A fascinating struggle has been playing out over the viability of some of the state’s endlessly-hyped offshore wind projects, putting the near-term future of the industry up in the air. Vineyard Wind, slated to become the state’s first large-scale commercial wind development, is on track, but the turmoil started when Avangrid Renewables told the state that its 1,200 megawatt Commonwealth Wind project is “no longer viable” due to the impacts of inflation on global supply chains and other factors. Gov. Charlie Baker said he did not want to reopen the procurement process, but would be OK if the various sides could renegotiate the terms of their power contracts. CommonWealth Magazine’s Bruce Mohl spoke with Avangrid’s Ken Kimmell, who said only a “very modest” price increase would be needed to put the project back on track, but the utilities said they weren’t interested in renegotiating contracts and the Department of Public Utilities denied the request to pause it’s review of the contract. State House News’s Colin A. Young reports that the DPU gave Commonwealth Wind and Mayflower Wind until Wednesday to tell the state if they could make it work, and Mayflower responded quickly saying they would, even though they agree with the concerns raised by the other project.

============

● **Exercise details**: In the offshore wind text, what capacity is given for Avangrid's Commonwealth Wind project?

============

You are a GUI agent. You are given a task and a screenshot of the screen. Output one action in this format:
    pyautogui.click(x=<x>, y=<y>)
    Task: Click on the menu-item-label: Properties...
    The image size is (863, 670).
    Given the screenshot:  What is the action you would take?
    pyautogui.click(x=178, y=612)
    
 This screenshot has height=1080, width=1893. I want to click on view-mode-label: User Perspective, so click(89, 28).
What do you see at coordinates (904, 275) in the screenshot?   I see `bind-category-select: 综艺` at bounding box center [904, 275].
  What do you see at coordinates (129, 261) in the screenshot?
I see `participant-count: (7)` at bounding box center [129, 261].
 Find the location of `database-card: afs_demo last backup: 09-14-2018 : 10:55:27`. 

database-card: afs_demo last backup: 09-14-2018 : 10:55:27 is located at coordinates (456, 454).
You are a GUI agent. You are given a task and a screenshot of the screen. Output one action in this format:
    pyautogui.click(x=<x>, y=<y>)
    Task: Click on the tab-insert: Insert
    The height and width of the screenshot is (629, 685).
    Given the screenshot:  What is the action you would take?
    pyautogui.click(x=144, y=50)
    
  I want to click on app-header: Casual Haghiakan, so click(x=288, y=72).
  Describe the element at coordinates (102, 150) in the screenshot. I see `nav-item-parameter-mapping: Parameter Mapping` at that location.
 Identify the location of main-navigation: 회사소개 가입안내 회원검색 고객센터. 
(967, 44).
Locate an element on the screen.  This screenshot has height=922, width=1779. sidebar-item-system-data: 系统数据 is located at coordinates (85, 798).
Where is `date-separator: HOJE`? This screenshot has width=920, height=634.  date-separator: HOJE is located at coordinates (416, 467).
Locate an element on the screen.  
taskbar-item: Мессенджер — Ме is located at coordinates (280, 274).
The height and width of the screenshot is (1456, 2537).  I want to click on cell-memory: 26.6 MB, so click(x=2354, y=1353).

============

● **Output below**: 1,200 megawatts